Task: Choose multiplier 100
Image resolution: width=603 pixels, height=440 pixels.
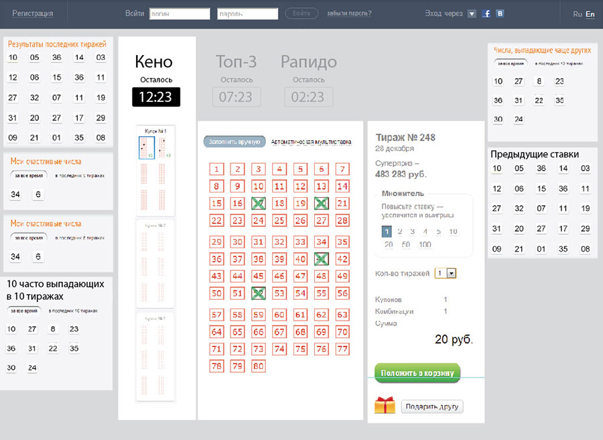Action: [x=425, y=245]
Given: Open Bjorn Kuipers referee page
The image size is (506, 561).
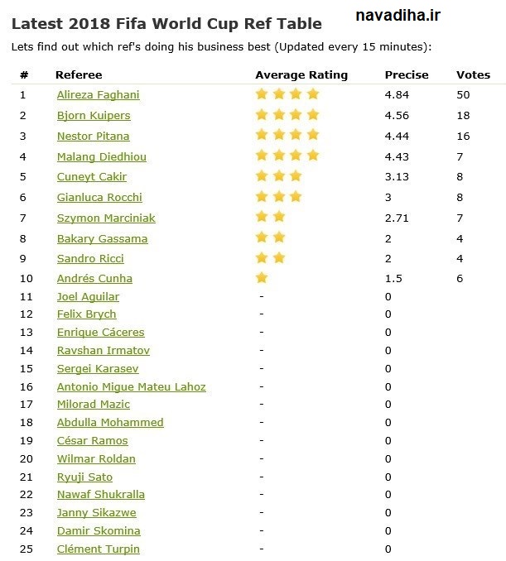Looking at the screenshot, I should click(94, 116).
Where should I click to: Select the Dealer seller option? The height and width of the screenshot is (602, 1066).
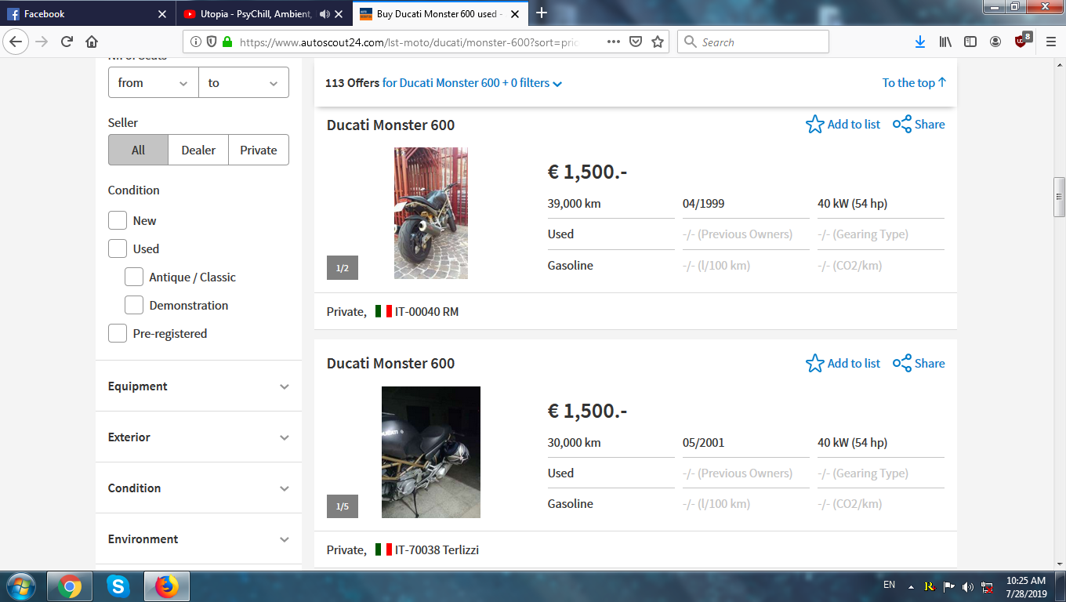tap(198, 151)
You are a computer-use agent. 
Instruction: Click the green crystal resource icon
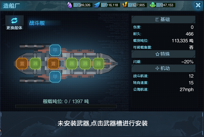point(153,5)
- - -
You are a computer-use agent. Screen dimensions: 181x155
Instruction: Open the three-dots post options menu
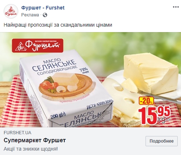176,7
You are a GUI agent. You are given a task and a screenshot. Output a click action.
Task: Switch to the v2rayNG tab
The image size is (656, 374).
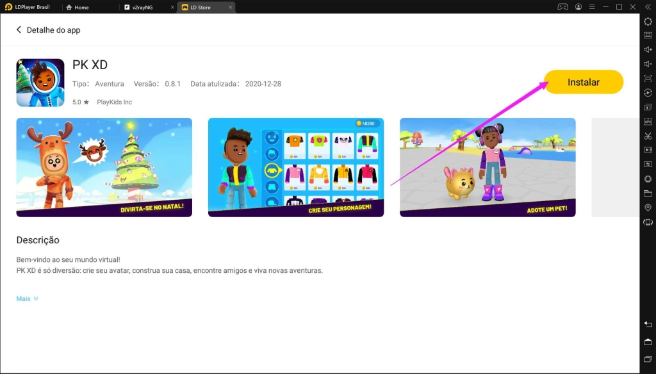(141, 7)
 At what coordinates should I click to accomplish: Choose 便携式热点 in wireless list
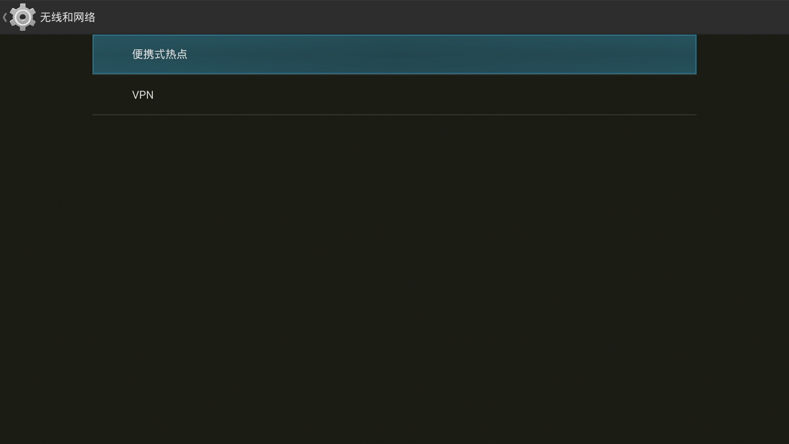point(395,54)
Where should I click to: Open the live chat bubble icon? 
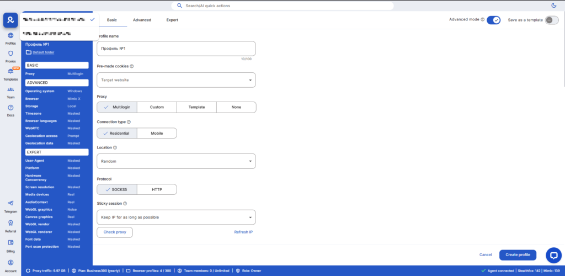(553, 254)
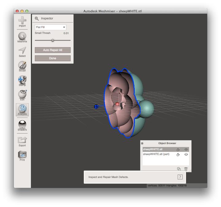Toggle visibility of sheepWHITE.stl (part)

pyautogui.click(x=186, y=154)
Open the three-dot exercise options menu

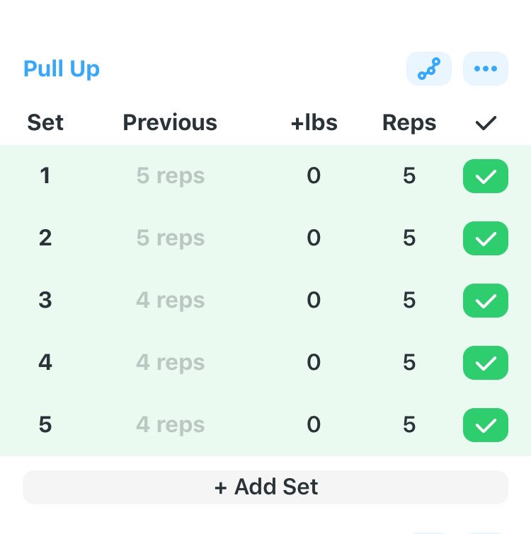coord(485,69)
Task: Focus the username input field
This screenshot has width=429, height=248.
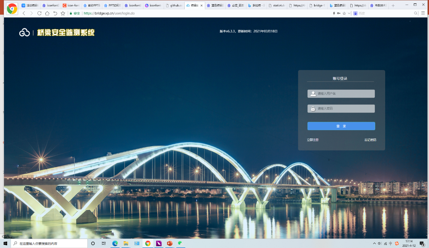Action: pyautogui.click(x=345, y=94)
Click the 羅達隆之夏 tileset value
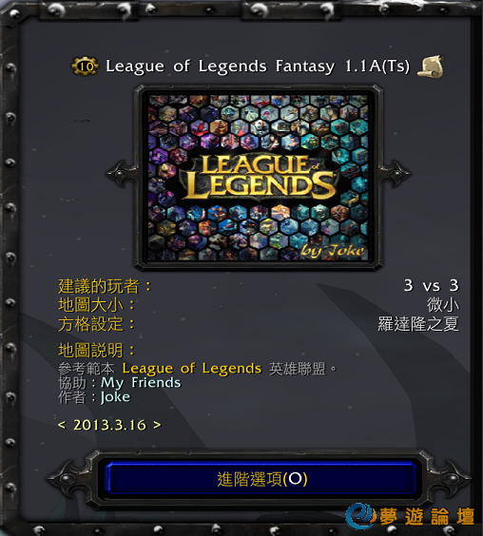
- - -
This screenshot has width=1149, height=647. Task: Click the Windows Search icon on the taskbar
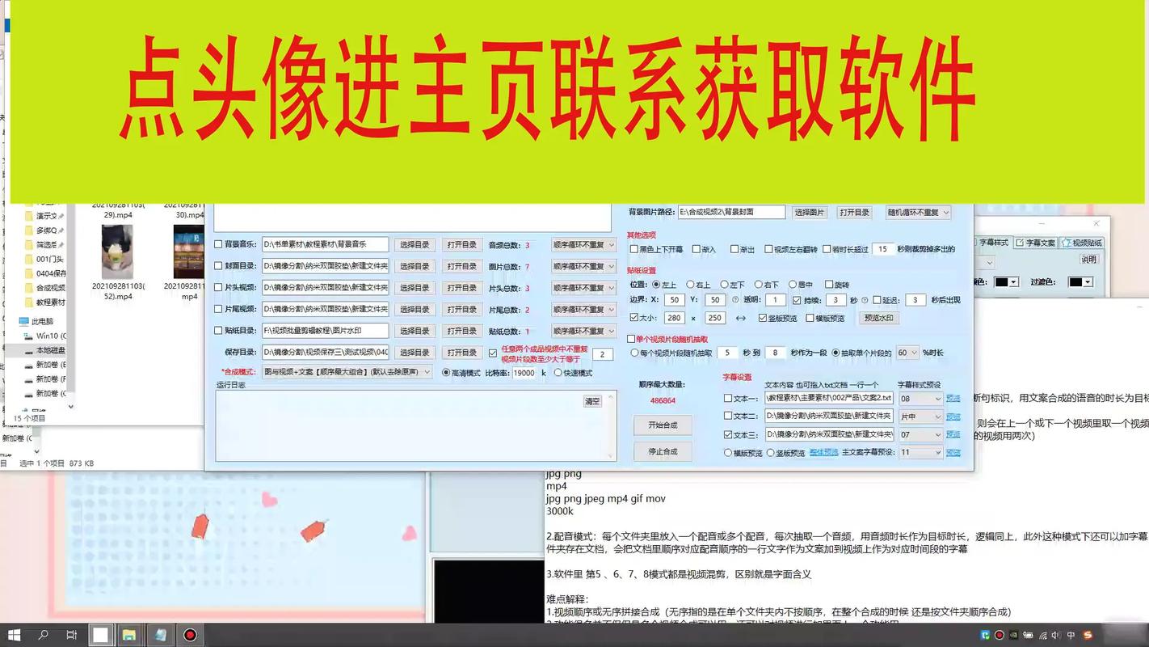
- - -
**YOUR TASK:** Transcribe, word for word, the lines of the listing above from the one that contains "Task: Focus the username input field" through the one that contains "Click the 羅達隆之夏 tileset value", keeping both ends and dropping the pictures.

**RESPONSE:**
Task: Focus the username input field
This screenshot has width=429, height=248.
Action: pyautogui.click(x=345, y=94)
Click the 羅達隆之夏 tileset value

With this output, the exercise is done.